==== Dataset records ====

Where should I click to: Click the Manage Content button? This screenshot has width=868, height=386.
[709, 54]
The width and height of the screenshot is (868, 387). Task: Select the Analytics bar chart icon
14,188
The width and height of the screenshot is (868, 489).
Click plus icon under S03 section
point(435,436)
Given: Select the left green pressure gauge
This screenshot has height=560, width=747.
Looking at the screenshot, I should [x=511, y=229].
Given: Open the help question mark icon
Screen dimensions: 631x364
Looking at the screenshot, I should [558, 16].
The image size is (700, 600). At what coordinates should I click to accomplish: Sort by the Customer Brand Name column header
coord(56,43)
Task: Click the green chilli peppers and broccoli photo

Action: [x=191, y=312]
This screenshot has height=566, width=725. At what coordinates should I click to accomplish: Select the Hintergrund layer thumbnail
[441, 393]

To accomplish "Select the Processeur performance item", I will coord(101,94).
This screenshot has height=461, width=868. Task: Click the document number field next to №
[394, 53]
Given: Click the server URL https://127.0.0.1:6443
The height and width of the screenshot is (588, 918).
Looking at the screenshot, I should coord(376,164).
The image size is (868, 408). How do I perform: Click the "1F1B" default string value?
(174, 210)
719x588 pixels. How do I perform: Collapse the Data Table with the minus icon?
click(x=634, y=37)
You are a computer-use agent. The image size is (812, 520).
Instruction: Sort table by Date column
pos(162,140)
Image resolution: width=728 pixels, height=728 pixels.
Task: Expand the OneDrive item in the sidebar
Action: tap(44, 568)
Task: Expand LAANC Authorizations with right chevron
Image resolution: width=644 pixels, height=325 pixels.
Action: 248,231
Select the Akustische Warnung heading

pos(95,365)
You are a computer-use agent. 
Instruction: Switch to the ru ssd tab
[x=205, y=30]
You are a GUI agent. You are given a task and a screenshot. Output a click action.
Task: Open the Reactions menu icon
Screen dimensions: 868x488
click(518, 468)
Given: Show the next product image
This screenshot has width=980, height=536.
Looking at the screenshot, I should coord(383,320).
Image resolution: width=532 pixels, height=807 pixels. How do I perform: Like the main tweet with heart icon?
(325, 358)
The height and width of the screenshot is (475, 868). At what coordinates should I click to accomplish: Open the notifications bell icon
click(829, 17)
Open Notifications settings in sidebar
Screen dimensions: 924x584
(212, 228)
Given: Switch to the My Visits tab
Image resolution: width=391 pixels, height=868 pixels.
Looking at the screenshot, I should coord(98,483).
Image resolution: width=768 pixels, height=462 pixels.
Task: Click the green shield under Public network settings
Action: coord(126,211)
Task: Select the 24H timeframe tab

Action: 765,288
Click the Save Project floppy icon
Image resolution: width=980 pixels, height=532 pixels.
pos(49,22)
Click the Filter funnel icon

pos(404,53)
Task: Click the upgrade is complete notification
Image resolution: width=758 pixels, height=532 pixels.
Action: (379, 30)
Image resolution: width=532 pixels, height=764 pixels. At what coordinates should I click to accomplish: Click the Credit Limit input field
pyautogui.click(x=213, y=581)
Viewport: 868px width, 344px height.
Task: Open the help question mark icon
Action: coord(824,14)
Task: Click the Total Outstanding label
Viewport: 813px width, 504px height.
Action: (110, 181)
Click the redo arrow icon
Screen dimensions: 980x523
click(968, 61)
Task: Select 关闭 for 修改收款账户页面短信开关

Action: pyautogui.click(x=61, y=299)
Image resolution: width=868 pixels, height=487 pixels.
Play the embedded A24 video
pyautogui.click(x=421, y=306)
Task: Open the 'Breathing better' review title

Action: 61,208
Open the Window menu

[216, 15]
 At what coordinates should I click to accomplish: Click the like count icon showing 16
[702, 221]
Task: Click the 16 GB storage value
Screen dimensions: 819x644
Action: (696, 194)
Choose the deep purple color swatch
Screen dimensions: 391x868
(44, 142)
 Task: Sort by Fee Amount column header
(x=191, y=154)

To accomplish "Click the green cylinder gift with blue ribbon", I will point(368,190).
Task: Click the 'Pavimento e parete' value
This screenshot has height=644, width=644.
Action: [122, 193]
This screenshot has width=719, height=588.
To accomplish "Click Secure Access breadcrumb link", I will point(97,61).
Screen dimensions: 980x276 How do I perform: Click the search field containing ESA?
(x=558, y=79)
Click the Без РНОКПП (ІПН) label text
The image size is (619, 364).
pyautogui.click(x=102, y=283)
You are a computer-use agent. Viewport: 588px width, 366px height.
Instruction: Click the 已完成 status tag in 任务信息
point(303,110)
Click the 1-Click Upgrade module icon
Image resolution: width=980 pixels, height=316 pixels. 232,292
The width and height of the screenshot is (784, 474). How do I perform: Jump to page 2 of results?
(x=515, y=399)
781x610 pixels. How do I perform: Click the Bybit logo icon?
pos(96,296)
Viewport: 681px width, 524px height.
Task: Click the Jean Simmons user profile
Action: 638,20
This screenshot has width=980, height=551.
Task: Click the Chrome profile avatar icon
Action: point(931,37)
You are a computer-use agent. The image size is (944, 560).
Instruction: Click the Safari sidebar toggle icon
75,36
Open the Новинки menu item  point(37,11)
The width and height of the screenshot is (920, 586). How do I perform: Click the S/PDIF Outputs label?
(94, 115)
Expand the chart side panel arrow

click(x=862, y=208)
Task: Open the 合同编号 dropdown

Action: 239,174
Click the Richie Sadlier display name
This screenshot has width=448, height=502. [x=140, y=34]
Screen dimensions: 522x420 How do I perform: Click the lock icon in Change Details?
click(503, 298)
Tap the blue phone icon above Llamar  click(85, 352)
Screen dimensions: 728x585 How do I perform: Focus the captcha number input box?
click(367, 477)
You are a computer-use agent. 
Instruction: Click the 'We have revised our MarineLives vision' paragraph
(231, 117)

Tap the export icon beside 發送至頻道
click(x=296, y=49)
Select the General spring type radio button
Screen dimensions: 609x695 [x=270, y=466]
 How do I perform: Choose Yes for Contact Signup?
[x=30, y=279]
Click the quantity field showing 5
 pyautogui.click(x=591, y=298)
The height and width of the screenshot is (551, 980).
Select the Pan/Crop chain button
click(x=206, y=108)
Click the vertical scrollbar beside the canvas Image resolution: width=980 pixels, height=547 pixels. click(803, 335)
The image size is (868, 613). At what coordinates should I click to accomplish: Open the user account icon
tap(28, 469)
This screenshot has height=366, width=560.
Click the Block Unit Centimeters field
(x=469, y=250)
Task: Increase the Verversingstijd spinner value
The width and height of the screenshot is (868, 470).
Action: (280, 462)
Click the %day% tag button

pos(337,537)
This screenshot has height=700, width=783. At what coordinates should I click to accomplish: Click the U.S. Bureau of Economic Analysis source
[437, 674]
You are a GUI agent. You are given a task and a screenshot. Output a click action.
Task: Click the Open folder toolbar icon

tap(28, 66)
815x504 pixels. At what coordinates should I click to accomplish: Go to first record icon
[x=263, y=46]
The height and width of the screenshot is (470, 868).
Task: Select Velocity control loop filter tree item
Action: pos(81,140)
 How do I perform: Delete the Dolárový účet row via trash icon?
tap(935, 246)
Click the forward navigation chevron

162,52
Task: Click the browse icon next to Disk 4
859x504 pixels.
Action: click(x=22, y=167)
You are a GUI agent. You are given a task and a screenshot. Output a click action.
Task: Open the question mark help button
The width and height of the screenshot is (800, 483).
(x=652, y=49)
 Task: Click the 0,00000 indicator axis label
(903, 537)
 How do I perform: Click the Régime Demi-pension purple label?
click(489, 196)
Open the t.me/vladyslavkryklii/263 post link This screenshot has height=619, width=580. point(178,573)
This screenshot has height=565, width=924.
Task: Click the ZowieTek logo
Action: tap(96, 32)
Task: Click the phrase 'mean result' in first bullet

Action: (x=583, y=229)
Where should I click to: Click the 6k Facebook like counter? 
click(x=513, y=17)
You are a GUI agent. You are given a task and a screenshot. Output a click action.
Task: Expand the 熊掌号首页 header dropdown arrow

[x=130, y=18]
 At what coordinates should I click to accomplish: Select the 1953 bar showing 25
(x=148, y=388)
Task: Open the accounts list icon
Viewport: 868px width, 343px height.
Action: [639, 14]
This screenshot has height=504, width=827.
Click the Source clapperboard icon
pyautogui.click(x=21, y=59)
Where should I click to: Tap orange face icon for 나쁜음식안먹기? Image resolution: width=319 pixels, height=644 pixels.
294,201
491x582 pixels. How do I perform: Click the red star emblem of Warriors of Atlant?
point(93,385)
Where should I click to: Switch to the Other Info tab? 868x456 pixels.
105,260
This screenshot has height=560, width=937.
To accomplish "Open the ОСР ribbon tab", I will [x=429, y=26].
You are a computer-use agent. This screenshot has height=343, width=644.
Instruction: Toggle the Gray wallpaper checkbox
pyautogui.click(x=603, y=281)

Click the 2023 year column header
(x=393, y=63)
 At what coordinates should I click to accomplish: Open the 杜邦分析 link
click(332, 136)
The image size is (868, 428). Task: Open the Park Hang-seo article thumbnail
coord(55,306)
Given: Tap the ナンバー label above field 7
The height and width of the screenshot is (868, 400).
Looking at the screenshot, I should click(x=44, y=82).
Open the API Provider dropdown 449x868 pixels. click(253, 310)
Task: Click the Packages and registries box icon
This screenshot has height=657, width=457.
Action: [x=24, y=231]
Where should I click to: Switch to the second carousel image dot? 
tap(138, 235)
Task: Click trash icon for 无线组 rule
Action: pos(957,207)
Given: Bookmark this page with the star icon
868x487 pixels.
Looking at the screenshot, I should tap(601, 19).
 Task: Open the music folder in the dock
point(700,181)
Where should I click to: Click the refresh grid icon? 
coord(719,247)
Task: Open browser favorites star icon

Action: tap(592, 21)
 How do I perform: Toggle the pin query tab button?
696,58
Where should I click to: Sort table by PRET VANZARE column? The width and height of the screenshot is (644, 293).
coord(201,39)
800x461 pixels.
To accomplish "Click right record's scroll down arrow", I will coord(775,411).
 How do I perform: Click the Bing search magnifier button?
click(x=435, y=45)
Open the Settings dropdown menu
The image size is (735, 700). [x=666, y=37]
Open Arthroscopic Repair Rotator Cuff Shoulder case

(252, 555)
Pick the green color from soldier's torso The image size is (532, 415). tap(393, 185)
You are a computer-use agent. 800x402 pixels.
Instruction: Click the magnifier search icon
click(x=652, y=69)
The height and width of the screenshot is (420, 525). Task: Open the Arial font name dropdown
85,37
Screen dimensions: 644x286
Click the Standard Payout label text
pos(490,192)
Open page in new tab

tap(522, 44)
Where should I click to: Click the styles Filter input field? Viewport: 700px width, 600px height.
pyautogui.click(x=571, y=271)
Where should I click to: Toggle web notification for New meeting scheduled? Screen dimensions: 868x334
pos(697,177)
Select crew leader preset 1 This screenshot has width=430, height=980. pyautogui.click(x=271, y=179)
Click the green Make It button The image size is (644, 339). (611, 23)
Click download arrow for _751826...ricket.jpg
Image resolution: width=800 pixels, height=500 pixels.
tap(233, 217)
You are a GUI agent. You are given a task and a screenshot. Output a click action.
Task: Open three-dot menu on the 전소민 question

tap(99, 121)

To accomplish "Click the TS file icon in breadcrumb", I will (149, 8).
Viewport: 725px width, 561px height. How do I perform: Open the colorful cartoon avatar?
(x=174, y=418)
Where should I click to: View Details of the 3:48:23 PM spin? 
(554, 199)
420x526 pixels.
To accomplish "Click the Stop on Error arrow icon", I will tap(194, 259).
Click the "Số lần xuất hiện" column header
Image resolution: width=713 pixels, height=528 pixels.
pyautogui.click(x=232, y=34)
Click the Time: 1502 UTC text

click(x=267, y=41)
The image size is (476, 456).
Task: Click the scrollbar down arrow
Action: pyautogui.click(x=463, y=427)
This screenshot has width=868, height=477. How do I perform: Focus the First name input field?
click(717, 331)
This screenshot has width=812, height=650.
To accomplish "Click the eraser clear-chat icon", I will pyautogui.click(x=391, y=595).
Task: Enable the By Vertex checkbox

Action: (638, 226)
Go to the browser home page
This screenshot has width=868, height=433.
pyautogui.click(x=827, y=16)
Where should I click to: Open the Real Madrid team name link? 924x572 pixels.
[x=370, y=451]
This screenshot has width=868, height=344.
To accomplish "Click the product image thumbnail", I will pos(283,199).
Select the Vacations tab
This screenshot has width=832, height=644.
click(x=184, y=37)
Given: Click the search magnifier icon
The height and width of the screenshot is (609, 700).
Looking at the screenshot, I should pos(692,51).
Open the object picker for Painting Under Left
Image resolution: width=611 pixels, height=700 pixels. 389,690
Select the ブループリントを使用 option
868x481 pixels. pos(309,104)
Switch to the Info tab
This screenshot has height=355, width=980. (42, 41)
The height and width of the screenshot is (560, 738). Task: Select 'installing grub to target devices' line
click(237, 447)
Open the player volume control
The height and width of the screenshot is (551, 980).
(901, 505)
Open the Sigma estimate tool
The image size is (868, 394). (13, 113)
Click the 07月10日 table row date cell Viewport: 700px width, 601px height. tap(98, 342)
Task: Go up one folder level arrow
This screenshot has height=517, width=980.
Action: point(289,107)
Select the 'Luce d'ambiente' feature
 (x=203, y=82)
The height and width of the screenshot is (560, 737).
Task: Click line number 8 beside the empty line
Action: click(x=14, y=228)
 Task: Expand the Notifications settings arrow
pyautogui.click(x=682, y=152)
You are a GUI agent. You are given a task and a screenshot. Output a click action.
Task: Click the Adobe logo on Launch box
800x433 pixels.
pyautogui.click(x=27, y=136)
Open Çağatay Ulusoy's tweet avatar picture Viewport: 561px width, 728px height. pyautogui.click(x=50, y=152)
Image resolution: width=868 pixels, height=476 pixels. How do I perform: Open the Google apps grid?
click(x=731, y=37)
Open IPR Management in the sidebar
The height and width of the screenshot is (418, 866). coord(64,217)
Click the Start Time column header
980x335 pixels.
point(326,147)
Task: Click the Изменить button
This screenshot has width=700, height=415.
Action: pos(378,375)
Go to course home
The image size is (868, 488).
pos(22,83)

====

Problem to work on
Copy each line of the data that contains the word "above", leaving the other lines out.

Result of the exercise
Tap the blue phone icon above Llamar  click(85, 352)
Given: Tap the ナンバー label above field 7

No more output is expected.